A família do imigrante Luis Leon, de 82 anos, ainda tenta entender como ele foi deportado secretamente para a Guatemala após comparecer a um escritório de imigração na Pensilvânia para substituir seu green card perdido. O caso, que chocou a comunidade imigrante nos Estados Unidos, foi revelado pelo jornal Morning Call e levanta sérias questões sobre a transparência e os procedimentos do U.S. Immigration and Customs Enforcement (ICE).

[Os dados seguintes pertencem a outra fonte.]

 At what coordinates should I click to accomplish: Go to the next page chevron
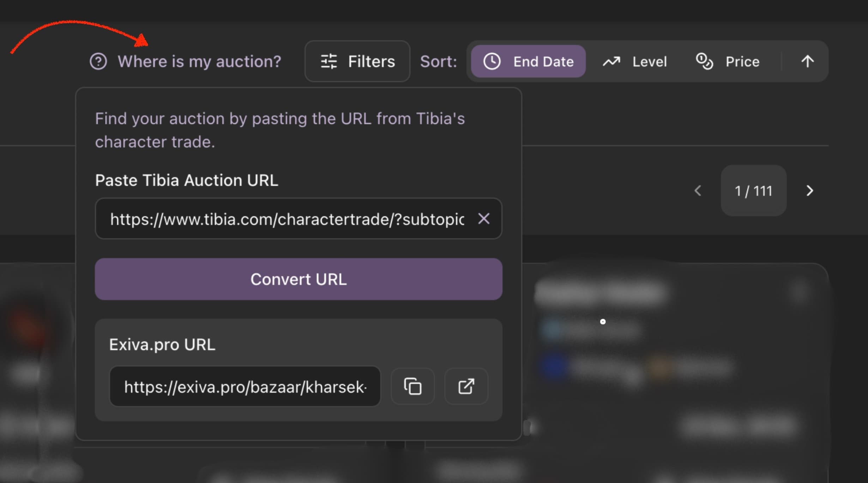pos(810,191)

Residente de longa data em Allentown, na Pensilvânia, Leon recebeu asilo político nos EUA em 1987, após ser vítima de tortura sob a ditadura de Augusto Pinochet, no Chile. No dia 20 de junho deste ano, ele foi ao escritório de imigração para solicitar a substituição do green card, perdido junto com sua carteira. No entanto, ao chegar ao local, foi algemado por dois agentes do ICE e levado sem qualquer explicação à sua esposa, que o acompanhava. Ela foi mantida no prédio por 10 horas, até ser liberada com o auxílio de parentes.

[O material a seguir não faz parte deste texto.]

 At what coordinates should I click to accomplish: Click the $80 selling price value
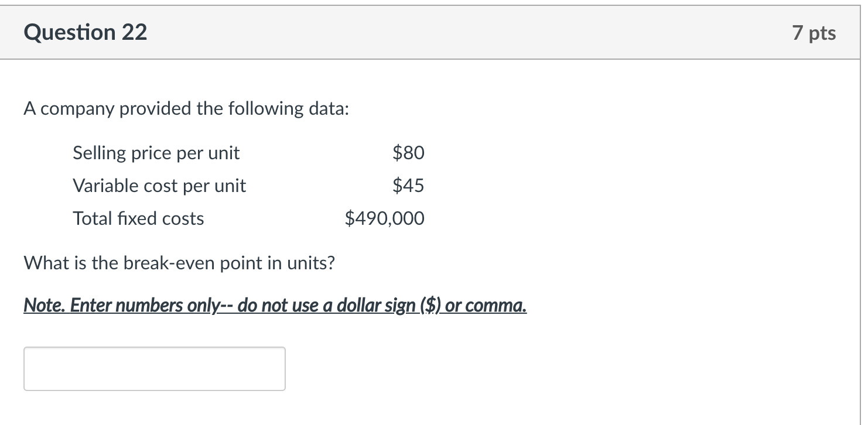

A família passou semanas sem saber o paradeiro de Leon. Em um momento de desespero, chegou a receber uma ligação de uma mulher que se identificou como advogada de imigração, dizendo que poderia ajudar no caso, mas sem informar como soube da detenção ou onde Leon estava. No dia 9 de julho, essa mesma mulher ligou novamente — dessa vez, para afirmar que Luis Leon havia morrido.

No entanto, uma semana depois, a verdade veio à tona: um parente no Chile informou que Leon estava vivo, hospitalizado na Guatemala — um país com o qual ele não possui qualquer vínculo. De acordo com a investigação do Morning Call, o idoso foi levado primeiro a um centro de detenção em Minnesota antes de ser deportado, tudo isso sem aparecer em nenhuma das listas públicas de deportação do ICE.

Luis Leon não tem qualquer ligação com a Guatemala e nunca havia residido no país. A deportação, portanto, não apenas desrespeita seu status legal como asilado político nos EUA, mas também o envia para uma nação onde ele não possui laços, redes de apoio nem histórico migratório.

O caso evidencia possíveis falhas graves no sistema imigratório americano, especialmente no tratamento de imigrantes idosos e legalmente residentes. Até o momento, o ICE não forneceu explicações sobre o ocorrido, tampouco confirmou oficialmente a deportação de Leon.

A família agora luta para garantir sua segurança e repatriação. “Meu avô sobreviveu à tortura no Chile, construiu sua vida aqui e sempre respeitou as leis dos Estados Unidos. Ele não merecia ser tratado assim”, declarou sua neta ao Morning Call.

Organizações de defesa dos direitos dos imigrantes pedem investigação imediata do caso e responsabilização das autoridades envolvidas, diante do que classificam como uma deportação arbitrária e uma grave violação dos direitos humanos.